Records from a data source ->
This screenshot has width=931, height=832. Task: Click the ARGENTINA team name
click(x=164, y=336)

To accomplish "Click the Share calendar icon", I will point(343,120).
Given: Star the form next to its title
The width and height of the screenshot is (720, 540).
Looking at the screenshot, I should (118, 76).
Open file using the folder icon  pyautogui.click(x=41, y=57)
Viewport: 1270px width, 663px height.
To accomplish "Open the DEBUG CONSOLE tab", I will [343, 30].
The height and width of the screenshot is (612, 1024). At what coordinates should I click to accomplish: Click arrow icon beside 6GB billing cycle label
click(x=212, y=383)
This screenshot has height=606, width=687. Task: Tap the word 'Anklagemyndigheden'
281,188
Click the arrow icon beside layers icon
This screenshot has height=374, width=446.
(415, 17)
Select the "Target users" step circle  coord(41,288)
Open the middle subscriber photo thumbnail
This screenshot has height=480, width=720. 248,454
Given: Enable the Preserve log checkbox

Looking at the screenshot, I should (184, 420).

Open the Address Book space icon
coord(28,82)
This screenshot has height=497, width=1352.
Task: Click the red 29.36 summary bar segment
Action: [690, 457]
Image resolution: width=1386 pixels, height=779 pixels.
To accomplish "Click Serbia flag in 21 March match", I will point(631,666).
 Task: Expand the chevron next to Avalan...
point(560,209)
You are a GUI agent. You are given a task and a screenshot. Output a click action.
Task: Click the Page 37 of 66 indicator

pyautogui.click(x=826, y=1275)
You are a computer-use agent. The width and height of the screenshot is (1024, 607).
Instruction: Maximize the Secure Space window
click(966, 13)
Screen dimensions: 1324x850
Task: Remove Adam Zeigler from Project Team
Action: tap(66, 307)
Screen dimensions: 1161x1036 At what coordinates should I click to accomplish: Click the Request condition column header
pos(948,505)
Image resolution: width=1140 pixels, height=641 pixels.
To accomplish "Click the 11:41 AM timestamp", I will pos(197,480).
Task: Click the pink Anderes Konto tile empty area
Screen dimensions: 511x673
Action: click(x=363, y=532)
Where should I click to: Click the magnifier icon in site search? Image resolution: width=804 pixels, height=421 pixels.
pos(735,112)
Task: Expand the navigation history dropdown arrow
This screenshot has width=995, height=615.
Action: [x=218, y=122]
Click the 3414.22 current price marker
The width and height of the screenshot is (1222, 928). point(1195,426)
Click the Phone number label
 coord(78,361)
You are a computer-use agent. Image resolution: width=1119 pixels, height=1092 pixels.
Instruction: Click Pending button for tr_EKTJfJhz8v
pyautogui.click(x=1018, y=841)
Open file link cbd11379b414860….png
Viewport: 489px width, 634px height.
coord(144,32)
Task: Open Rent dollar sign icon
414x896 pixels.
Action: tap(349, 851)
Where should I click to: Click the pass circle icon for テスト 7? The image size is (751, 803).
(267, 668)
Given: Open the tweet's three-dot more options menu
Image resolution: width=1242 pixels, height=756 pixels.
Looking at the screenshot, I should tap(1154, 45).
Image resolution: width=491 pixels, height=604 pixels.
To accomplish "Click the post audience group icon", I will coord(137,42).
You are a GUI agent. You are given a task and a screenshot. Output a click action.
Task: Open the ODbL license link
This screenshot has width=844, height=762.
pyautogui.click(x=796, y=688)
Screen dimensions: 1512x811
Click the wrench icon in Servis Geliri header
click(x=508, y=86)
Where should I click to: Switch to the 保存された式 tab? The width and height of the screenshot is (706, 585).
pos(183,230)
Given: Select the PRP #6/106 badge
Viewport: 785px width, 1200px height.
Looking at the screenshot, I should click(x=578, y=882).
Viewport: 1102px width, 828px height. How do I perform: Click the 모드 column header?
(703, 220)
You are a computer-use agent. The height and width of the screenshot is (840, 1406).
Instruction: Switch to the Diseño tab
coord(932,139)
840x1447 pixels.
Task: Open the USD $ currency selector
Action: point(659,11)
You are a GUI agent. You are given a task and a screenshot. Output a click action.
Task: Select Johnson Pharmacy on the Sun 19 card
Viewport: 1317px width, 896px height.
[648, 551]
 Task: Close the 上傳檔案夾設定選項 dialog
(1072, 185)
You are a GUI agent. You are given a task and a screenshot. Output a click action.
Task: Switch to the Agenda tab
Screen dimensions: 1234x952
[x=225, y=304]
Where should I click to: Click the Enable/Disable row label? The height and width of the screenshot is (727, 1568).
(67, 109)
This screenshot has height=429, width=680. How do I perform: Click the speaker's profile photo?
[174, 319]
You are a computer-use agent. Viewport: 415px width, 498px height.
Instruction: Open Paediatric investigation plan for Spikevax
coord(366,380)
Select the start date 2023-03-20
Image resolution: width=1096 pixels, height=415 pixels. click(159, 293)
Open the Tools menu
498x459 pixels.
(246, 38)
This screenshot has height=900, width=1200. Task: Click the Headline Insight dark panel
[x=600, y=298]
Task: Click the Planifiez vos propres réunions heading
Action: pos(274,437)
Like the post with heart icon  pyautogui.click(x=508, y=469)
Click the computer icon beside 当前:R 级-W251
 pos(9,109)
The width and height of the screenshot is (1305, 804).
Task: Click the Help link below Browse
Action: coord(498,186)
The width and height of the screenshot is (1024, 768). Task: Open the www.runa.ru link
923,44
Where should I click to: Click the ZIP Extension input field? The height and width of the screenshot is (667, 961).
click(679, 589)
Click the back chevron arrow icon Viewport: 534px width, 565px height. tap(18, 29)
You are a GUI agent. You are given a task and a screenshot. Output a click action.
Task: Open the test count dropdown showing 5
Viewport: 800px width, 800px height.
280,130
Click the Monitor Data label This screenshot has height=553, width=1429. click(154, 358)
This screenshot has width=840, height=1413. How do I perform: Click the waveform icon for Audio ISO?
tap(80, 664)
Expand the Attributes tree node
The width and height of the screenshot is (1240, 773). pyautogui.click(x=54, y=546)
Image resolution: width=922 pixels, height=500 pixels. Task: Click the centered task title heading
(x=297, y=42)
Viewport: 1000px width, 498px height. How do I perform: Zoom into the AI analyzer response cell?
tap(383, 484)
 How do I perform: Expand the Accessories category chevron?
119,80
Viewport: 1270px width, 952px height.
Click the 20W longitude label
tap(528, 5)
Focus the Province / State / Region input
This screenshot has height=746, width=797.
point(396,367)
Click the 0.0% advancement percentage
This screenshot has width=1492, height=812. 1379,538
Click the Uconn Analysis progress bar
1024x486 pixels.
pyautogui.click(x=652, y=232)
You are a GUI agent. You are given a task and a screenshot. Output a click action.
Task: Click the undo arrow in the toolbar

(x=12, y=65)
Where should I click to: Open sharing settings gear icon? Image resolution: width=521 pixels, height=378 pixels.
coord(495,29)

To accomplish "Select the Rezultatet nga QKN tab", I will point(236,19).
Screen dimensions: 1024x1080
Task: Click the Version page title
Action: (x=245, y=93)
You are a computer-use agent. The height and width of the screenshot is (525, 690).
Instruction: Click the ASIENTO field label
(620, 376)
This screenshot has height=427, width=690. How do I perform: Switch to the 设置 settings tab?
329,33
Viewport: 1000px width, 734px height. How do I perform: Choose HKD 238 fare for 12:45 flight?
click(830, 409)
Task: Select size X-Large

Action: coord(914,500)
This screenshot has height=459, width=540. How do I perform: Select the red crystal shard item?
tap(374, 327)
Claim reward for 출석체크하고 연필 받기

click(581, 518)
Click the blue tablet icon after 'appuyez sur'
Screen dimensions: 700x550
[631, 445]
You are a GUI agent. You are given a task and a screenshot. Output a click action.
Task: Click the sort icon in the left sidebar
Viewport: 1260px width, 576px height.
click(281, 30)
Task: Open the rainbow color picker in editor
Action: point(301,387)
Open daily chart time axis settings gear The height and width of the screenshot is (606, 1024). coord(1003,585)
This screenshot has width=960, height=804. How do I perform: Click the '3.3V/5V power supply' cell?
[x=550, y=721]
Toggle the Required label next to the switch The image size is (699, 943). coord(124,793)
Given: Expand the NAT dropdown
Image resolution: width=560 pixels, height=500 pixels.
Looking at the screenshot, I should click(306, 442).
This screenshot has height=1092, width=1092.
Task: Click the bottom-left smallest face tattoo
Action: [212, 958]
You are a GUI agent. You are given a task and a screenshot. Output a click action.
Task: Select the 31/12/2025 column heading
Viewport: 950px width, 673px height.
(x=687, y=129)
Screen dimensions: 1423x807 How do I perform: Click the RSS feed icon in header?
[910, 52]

TASK REQUIREMENTS ->
Taking the lines above, repeat exactly those from the line that contains "is (840, 1406)." through the line that contains "Task: Switch to the Agenda tab", and both of those lines as well. Include nothing else.

ANSWER SPACE ->
You are a computer-use agent. The height and width of the screenshot is (840, 1406).
Instruction: Switch to the Diseño tab
coord(932,139)
840x1447 pixels.
Task: Open the USD $ currency selector
Action: point(659,11)
You are a GUI agent. You are given a task and a screenshot. Output a click action.
Task: Select Johnson Pharmacy on the Sun 19 card
Viewport: 1317px width, 896px height.
[648, 551]
 Task: Close the 上傳檔案夾設定選項 dialog
(1072, 185)
You are a GUI agent. You are given a task and a screenshot. Output a click action.
Task: Switch to the Agenda tab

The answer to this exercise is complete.